As ruby's source encoding, it should default to US-ASCII mode
and raise exception when it includes non ASCII.

> Thanks for the feedback.  I think it only helps ruby get better.
> Maybe another option is a command line switch like --binary_only
> (avoids all encodings, does only ASCII-8BIT) or make it so that
> setting Encoding.default_external and default_internal to ASCII-8BIT
> would have the same effect...
> Just thinking out loud.

Setting Encoding.default_external or LC_ALL=C and playing with UTF-8,
you may simulate what will happen.
Of course it needs some non ASCII sample texts.
Posted by "Martin J. Dürst" <duerst@it.aoyama.ac.jp> (Guest)
on 2010-11-16 02:52
(Received via mailing list)
Hello Roger,

On 2010/11/16 2:03, Roger Pack wrote:
> operation result in binary...)
No, as Yui explained.

>> This will hide unexpectedly mixed BINARY string.
>> You'll realize hard to debug such strings.
>
> True hard to debug if several different encodings are merged.  Perhaps
> you could make it "opt-in" to use this universal encoding proposed?

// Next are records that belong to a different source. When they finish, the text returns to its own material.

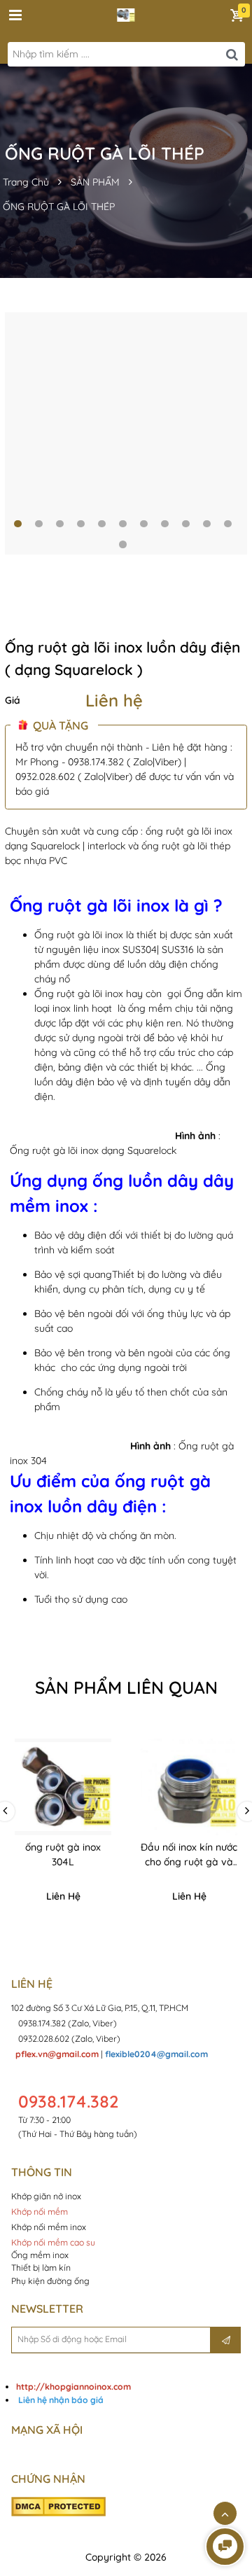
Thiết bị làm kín (41, 2267)
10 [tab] (207, 524)
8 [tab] (165, 524)
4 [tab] (81, 524)
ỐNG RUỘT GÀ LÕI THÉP (59, 206)
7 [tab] (144, 524)
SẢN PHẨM (95, 182)
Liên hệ (114, 700)
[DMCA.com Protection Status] (58, 2505)
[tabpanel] (126, 433)
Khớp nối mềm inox (48, 2227)
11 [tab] (228, 524)
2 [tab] (39, 524)
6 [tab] (123, 524)
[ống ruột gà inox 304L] (63, 1787)
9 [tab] (186, 524)
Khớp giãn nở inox (47, 2196)
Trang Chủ (26, 182)
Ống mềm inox (40, 2255)
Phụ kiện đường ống (50, 2281)
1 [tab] (18, 524)
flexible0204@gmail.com (156, 2054)
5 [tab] (102, 524)
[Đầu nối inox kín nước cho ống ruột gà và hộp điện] (189, 1787)
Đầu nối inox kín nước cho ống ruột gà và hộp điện (189, 1862)
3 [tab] (60, 524)
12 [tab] (123, 544)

If you mean "BINARY" by universal encoding, then that would indeed have
to be a heavily guarded opt-in. I'm not sure why you want everything to
be BINARY, and every string in another encoding to combine easily with
BINARY.

Going back to 1.8 and solving the encoding problems isn't the same
thing. Just using BINARY in most cases is just GIGO (garbage in, garbage
out) [unless the only thing you are doing is to actually manipulate
binary data, which exists but is rather rare (and in that case, just
declaring your input files,... to be BINARY is the right way to go)].
Such programs will pass tests, but they won't actually work they way
they are intended to work, because encodings may easily be mixed up. You
may get very much the same results, the programs may work with data that
is all or mostly ASCII, but then in circumstances where there is lots of
data beyond ASCII, it will produce garbage.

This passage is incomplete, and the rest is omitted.